[Data items]
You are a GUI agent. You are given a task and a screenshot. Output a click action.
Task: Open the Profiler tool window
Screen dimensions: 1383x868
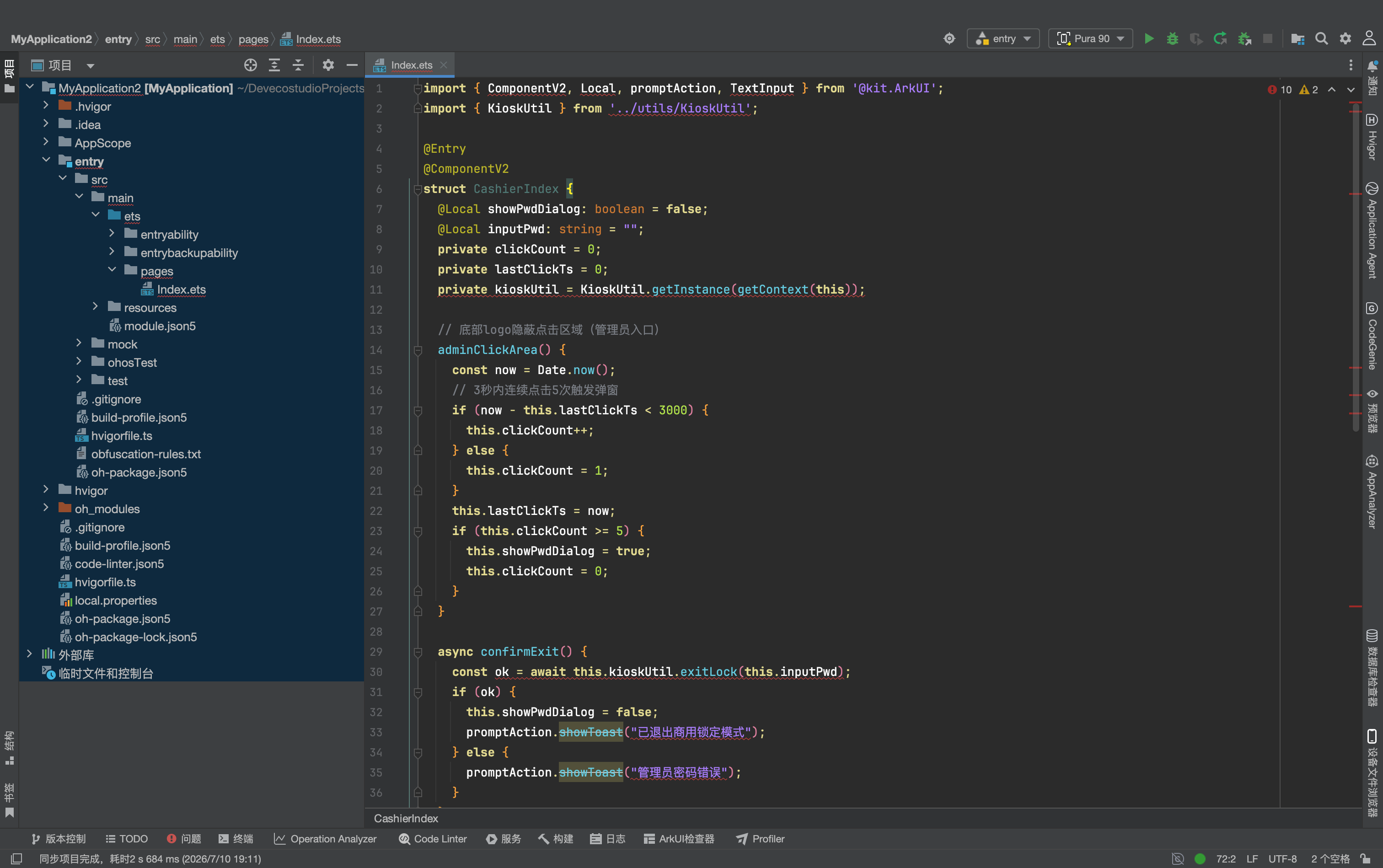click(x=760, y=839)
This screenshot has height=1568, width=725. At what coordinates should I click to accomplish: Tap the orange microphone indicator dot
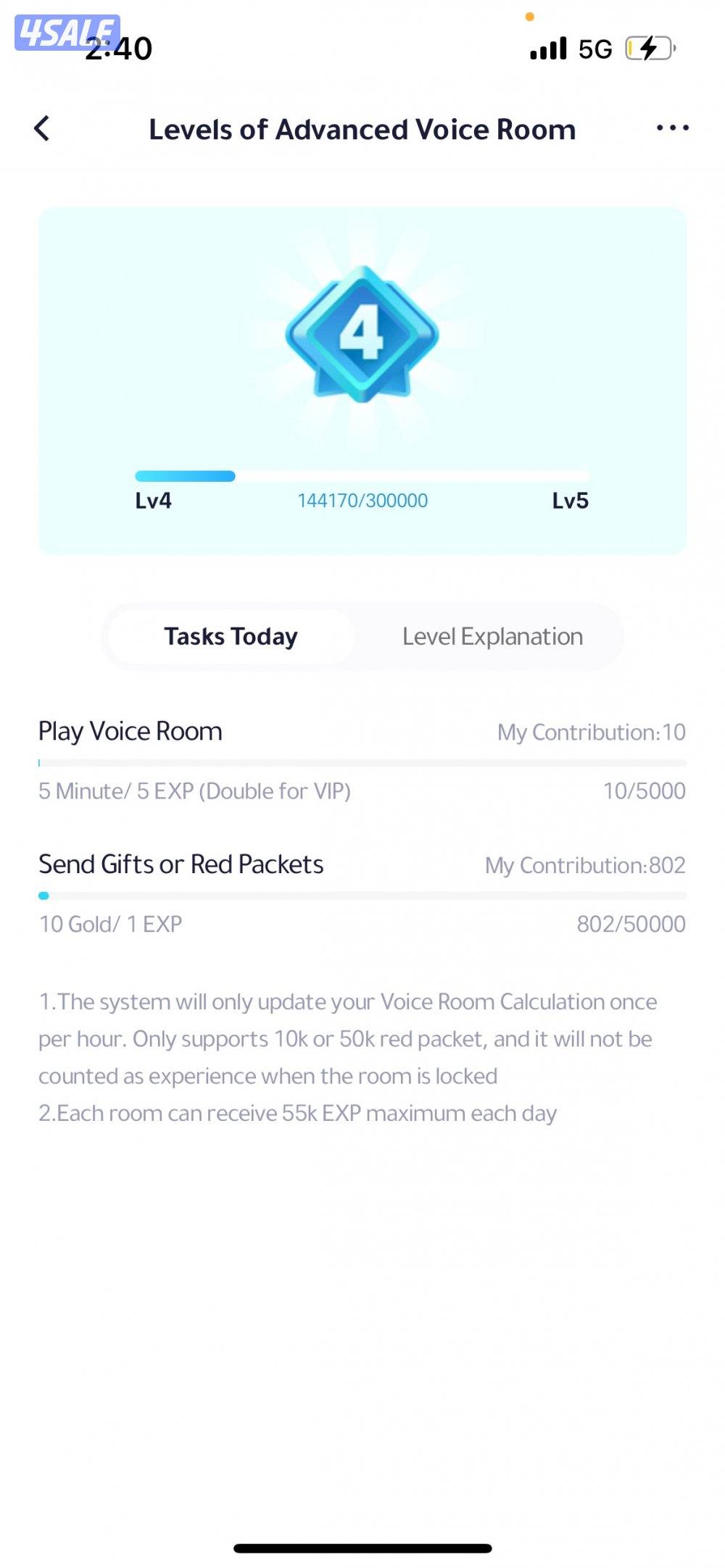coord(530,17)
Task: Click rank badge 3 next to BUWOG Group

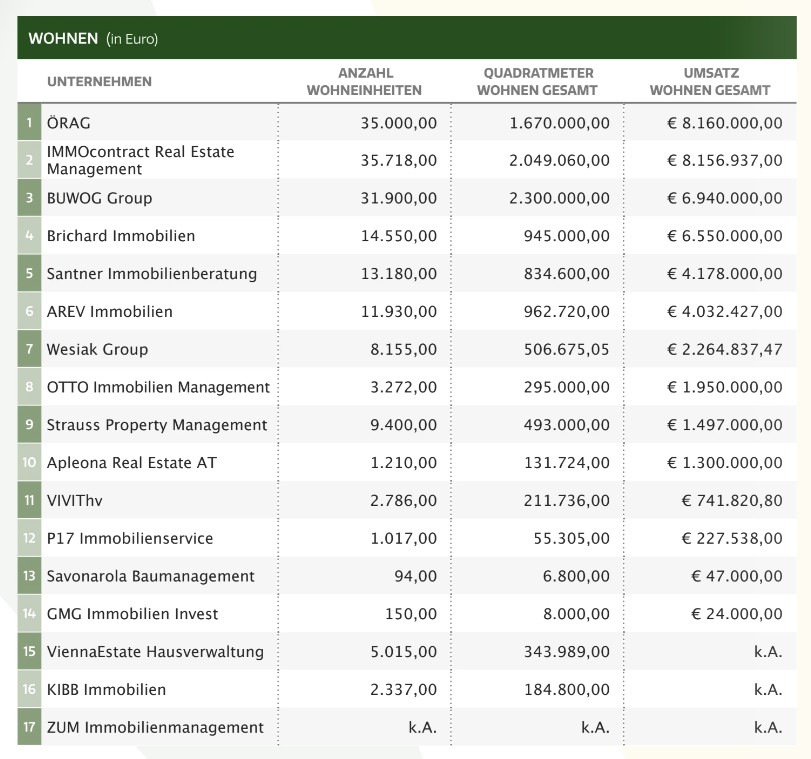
* * *
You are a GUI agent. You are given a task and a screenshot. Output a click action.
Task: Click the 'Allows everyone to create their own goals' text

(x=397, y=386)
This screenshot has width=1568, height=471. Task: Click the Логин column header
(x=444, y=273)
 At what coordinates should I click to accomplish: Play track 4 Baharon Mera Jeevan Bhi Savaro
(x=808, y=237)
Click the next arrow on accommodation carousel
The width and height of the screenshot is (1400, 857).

#### [Exercise brief]
Please output exactly the lines between the one holding "At what coordinates should I click to accomplish: Play" and the one holding "The width and" in the records above, inclusive, and nothing more.

#### [Answer for this exercise]
 At what coordinates should I click to accomplish: Play track 4 Baharon Mera Jeevan Bhi Savaro
(x=808, y=237)
Click the next arrow on accommodation carousel
The width and height of the screenshot is (1400, 857).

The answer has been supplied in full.